Sultan Knish
When we celebrate Thanksgiving in a little over a week, after being
thankful for family and friends, for health and comfort, for food and
shelter; it may be time to be thankful for the left.
I have seen far too much despair and defeatism, too many comments that
suggest there is no hope for America and the only thing left to do is
pour a glass of wine and watch the sun go down. I understand the place
of despair and pain that such words come from. But they also testify to
how sheltered Americans are from the cold winds outside.
Eight years of Obama is bad, no doubt. But try sixty-nine years of
Communism on for size. That's what generations of Russians had to live
through. Ask some of the conservative activists in Europe who have never
had any of the freedoms that we still take for granted whether they've
given up hope. Ask people from countries where criticism of Islam can
mean a jail sentence and homeschooling is illegal, whether they've given
up hope.
There are countless tales of courage over the last century of men and
women who did not stop fighting, who did not stop teaching their
children so that they would not stop resisting. And those stories have
not ended. They are taking place today in Europe. They are taking place
in South America. And those people would envy the conditions under which
we fight, where we can protest without being shot or sent to prison,
where we can at least have a shot at winning elections if we try hard
enough. Where we are, compared to 100 percent of the rest of the world,
still free.
We face a hard fight, not only for our freedom, but the freedom of the
world. The international left has made America its special project. It
knows that if it can extinguish the hope of liberty in this land then it
will drive the rest of those who hope for freedom across the ocean
deeper into despair. And it wants your despair. It wants you to give up
so that the rest of the world gives up too and bows under its chains.
And yet this fight is a glorious one. This fight is our birthright. And we should be thankful for the fight.
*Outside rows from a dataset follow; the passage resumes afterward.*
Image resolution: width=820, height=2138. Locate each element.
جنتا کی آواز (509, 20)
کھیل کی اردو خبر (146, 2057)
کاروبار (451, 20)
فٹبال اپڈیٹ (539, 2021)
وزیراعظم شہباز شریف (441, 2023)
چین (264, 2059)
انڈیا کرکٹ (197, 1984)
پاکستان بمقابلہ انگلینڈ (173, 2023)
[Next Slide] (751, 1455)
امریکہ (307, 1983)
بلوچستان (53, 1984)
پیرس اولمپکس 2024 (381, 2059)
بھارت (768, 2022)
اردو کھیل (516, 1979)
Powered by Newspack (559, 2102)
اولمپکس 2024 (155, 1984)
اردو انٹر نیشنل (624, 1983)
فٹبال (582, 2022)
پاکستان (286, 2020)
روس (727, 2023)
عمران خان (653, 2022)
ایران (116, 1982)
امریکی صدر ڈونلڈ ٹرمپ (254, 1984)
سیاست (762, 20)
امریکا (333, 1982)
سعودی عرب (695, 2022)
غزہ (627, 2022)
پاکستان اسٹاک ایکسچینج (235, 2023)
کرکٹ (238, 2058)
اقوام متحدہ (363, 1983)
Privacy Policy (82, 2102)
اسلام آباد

It would be more pleasant if there were no Obama or Axelord. If Alinsky
had never been born and Marx had never been whelped. It would be nice if
we lived in a world where red were just a color and the Democratic
Party were a rural movement suspicious of the Federal government and
dreaming of an agrarian utopia. But then so would never having to work
for a living or getting up out of bed.
Life is challenge and we face all kinds of different challenges. We get
up early out of bed in the morning and drive to work. We rise in the
middle of the night when the baby cries and we go to the hospital when
our loved ones need us there. We do dreary things and terrible things
that seem so different from the life we imagined as children. And we do
them not only because they are duty, but because these challenges make
us who we are.
Besides
these prosaic challenges, the daily routines and the occasional
tragedies, there are uncommon challenges that we face when the foe comes
to our gate and demands that we bow and become slaves. This is the
challenge that we face as a society, a nation and a people. It calls to
more of us and in that it also ennobles us. It makes us a great people
and a great nation, rather than only another people who seek to live in
comfort with no thought for anything else.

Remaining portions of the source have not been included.